6. L1 and L2 regularization

We introduce "regularization", our main defense against overfitting. We discuss the equivalence of the penalization and constraint forms of regularization (see Hwk 4 Problem 8), and we introduce L1 and L2 regularization, the two most important forms of regularization for linear models. When L1 and L2 regularization are applied to linear least squares, we get "lasso" and "ridge" regression, respectively. We compare the "regularization paths" for lasso and ridge regression, and give a geometric argument for why lasso often gives "sparse" solutions. Finally, we present "coordinate descent", our second major approach to optimization. When applied to the lasso objective function, coordinate descent takes a particularly clean form and is known as the "shooting algorithm".

Slides

Lecture Slides

Notes

Concept Checks

References

  • HTF 3.4

7. Lasso, Ridge, and Elastic Net

We continue our discussion of ridge and lasso regression by focusing on the case of correlated features, which is a common occurrence in machine learning practice. We will see that ridge solutions tend to spread weight equally among highly correlated features, while lasso solutions may be unstable in the case of highly correlated features. Finally, we introduce the "elastic net", a combination of L1 and L2 regularization, which ameliorates the instability of L1 while still allowing for sparsity in the solution. (Credit to Brett Bernstein for the excellent graphics.)

Slides

Lecture Slides

Notes

Concept Checks

References

8. Loss Functions for Regression and Classification

We start by discussing absolute loss and Huber loss. We consider them as alternatives to the square loss that are more robust to outliers. Next, we introduce our approach to the classification setting, introducing the notions of score, margin, and margin-based loss functions. We discuss basic properties of the hinge loss (i.e SVM loss), logistic loss, and the square loss, considered as margin-based losses. The interplay between the loss function we use for training and the properties of the prediction function we end up with is a theme we will return to several times during the course.

Slides

Lecture Slides

Notes

(None)

Concept Checks

References

(None)

9. Lagrangian Duality and Convex Optimization

We introduce the basics of convex optimization and Lagrangian duality.
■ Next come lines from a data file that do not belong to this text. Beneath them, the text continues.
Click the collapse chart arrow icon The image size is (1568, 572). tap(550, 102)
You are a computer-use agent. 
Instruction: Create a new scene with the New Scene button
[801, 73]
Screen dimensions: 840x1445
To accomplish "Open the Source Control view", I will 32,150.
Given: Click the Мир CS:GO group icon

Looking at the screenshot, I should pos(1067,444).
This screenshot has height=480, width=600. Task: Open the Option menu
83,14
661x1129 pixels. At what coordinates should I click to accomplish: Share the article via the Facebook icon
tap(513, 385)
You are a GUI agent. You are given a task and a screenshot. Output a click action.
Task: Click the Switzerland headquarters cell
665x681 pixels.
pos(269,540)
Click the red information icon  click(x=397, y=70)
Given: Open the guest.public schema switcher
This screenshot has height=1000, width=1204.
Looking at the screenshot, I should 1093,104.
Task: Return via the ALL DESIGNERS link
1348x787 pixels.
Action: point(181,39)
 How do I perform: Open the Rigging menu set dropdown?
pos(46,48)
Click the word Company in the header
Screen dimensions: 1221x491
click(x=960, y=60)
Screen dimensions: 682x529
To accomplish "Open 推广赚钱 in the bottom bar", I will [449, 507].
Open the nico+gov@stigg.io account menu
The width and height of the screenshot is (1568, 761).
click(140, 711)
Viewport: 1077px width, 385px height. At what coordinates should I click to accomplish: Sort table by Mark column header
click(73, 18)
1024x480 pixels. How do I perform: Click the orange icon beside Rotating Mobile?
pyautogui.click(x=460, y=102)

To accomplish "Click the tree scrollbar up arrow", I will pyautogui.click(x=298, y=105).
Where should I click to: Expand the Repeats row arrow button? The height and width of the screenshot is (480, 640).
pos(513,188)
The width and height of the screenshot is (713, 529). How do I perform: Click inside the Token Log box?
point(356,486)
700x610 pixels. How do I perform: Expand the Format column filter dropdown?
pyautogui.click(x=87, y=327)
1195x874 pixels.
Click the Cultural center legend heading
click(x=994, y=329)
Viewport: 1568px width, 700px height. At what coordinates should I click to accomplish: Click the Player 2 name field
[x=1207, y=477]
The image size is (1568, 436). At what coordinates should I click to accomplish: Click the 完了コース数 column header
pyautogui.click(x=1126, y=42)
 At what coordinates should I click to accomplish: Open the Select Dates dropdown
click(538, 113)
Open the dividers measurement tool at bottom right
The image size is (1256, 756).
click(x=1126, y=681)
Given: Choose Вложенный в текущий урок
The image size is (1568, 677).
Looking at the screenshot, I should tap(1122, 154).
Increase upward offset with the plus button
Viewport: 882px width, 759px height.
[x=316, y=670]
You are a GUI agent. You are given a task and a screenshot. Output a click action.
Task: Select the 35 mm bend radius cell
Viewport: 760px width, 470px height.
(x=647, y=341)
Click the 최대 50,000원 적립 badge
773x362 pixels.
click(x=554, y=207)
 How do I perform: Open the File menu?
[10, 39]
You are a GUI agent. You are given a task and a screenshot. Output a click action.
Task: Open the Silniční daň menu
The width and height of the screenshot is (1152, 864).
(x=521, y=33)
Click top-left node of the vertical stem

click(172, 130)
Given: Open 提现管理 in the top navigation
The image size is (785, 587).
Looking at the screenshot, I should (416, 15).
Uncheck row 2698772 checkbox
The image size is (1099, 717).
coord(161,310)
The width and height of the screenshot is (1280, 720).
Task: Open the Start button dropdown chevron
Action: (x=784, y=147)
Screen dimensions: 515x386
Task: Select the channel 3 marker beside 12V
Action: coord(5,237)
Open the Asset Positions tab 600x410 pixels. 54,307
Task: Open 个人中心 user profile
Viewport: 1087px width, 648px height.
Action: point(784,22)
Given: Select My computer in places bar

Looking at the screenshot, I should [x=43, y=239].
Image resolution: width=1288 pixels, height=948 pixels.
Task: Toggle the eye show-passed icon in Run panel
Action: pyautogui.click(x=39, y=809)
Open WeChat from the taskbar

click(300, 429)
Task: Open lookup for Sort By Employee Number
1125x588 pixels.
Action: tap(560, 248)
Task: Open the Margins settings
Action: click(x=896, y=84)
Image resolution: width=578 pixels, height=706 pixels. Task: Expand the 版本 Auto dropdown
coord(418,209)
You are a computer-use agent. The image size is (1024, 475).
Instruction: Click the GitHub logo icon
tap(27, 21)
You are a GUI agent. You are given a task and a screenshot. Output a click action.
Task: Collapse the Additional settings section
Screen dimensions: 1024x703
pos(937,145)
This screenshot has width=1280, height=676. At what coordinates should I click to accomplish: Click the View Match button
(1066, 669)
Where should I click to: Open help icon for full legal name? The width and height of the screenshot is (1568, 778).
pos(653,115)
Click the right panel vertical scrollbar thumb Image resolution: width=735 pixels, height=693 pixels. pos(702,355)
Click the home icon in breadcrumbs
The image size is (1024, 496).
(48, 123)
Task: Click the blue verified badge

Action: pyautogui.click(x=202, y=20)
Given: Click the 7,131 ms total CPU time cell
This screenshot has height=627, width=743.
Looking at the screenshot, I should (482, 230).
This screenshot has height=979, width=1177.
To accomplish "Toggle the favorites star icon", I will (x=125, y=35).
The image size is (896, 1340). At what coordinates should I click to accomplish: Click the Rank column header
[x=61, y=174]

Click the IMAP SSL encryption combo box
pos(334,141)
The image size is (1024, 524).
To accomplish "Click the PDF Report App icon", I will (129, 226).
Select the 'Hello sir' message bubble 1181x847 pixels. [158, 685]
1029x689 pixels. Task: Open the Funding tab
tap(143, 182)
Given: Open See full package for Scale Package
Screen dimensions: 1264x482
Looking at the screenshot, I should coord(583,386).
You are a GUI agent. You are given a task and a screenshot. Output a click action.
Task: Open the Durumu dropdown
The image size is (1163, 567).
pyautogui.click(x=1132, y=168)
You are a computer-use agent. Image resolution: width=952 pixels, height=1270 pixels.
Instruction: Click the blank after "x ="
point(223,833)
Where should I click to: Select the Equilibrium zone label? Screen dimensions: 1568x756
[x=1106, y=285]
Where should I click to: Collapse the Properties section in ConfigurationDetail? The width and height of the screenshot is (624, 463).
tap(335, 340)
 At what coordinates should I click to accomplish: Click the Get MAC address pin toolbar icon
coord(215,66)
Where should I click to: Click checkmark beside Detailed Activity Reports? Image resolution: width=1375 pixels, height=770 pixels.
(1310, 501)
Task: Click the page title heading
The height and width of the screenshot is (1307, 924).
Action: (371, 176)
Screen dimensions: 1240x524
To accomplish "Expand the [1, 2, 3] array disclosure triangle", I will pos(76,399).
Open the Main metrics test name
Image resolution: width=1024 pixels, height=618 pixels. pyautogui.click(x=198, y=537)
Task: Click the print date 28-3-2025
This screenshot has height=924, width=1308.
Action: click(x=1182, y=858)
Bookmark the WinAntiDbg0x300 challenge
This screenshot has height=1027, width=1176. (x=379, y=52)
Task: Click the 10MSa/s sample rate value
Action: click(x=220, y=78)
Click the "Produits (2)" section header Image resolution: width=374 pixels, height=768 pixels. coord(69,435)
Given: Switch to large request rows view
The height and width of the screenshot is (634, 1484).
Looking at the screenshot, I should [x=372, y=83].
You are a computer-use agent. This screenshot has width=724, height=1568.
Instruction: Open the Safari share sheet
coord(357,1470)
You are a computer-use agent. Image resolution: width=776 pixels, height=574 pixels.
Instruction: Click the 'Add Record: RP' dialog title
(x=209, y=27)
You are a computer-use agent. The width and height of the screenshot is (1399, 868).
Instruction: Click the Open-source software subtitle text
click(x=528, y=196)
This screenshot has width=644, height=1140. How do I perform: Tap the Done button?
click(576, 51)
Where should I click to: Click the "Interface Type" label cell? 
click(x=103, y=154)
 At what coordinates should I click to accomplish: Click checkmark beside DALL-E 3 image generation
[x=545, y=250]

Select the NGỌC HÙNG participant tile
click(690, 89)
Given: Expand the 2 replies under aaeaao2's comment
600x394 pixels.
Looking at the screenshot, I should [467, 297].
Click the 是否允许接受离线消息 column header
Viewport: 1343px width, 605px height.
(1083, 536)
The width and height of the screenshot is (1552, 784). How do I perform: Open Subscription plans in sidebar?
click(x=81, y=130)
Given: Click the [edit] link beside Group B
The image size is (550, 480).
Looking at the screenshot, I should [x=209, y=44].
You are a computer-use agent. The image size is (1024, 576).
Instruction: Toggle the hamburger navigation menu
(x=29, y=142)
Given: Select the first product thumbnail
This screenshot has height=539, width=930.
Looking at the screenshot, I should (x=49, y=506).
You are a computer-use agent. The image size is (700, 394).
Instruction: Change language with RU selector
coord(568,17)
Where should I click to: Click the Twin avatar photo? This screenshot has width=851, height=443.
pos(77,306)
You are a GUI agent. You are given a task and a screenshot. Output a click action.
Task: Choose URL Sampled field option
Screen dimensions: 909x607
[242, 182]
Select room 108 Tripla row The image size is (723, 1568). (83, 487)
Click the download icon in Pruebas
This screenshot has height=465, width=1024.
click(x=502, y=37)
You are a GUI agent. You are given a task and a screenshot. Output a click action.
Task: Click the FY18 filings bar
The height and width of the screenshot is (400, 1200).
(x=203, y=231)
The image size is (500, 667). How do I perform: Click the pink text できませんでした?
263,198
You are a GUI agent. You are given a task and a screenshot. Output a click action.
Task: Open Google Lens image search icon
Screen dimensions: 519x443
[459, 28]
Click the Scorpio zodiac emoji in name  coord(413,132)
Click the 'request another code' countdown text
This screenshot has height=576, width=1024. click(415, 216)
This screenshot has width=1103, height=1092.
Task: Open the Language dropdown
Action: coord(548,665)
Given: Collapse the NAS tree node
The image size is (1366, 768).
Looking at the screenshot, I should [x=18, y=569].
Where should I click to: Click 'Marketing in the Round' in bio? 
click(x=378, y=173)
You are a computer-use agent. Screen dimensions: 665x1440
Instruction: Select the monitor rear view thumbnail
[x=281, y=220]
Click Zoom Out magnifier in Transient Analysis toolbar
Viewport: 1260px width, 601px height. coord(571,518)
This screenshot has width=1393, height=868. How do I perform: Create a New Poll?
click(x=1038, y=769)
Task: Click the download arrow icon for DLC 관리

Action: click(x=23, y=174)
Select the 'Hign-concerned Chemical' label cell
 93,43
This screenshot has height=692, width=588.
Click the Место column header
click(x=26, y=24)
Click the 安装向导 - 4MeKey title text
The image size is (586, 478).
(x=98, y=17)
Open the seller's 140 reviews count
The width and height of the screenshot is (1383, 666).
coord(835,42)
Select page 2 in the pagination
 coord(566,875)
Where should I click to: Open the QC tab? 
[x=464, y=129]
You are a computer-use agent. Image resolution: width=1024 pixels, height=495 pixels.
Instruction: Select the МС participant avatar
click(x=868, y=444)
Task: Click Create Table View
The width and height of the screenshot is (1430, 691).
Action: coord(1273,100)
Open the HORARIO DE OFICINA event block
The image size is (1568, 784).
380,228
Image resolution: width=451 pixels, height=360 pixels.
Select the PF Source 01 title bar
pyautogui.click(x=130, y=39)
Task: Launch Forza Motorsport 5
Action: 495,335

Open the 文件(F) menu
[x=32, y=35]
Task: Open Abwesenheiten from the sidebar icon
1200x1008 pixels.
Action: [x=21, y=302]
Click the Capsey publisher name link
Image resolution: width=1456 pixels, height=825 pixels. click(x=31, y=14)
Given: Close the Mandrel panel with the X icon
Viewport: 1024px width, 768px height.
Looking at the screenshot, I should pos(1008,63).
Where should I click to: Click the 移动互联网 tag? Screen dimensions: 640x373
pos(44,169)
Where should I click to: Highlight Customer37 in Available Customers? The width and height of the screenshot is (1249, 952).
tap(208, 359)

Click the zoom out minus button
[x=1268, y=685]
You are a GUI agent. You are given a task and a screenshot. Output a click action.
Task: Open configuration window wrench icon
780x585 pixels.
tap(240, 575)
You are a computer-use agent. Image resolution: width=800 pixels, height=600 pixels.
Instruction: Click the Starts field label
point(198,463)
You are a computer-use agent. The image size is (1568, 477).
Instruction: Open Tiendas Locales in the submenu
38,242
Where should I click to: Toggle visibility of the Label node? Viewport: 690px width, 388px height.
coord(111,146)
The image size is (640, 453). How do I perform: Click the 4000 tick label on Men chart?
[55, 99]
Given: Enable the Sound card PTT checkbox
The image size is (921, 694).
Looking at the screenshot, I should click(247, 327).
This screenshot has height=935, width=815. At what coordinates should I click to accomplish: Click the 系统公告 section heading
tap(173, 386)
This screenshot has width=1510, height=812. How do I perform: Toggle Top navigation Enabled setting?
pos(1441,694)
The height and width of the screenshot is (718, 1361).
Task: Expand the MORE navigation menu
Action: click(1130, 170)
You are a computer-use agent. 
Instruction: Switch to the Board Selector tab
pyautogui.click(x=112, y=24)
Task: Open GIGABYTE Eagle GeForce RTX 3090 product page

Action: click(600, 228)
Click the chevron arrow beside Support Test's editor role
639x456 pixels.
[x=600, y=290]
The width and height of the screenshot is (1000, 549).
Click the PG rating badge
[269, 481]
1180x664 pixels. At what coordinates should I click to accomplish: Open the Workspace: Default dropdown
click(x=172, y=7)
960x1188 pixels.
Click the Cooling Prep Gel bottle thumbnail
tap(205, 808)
We discuss weak and strong duality, Slater's constraint qualifications, and we derive the complementary slackness conditions. As far as this course is concerned, there are really only two reasons for discussing Lagrangian duality: 1) The complementary slackness conditions will imply that SVM solutions are "sparse in the data" (next lecture), which has important practical implications for the kernelized SVMs (see the kernel methods lecture). 2) Strong duality is a sufficient condition for the equivalence between the penalty and constraint forms of regularization (see Hwk 4 Problem 8).

This mathematically intense lecture may be safely skipped.

Slides

Lecture Slides

Notes

Concept Checks

References

(None)

10. Support Vector Machines

We define the soft-margin support vector machine (SVM) directly in terms of its objective function (L2-regularized, hinge loss minimization over a linear hypothesis space). Using our knowledge of Lagrangian duality, we find a dual form of the SVM problem, apply the complementary slackness conditions, and derive some interesting insights into the connection between "support vectors" and margin. Read the "SVM Insights from Duality" in the Notes below for a high-level view of this mathematically dense lecture.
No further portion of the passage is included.